Records from a dataset
■ ■ ■ ■
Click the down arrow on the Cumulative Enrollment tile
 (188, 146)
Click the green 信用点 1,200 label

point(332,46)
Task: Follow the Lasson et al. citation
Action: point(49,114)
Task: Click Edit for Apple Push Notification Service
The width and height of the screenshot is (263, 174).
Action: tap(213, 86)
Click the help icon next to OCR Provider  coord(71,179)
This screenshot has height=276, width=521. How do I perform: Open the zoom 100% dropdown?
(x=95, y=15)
■ ■ ■ ■
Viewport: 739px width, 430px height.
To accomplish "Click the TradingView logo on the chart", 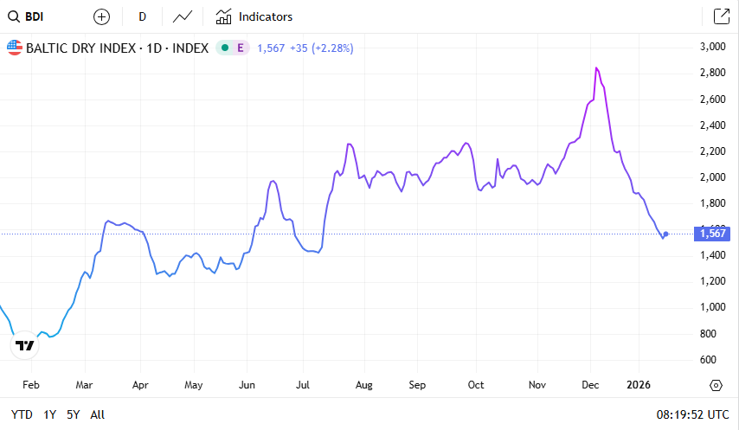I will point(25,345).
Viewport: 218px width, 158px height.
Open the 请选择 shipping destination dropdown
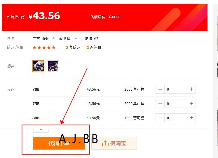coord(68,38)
■ ■ ■ ■
— What you should do —
Search the entries above for the word "Viewport" and copy each line where it appears.

— Solution to the exercise —
Viewport: 739px width, 430px height.
Viewport: 218px width, 158px height.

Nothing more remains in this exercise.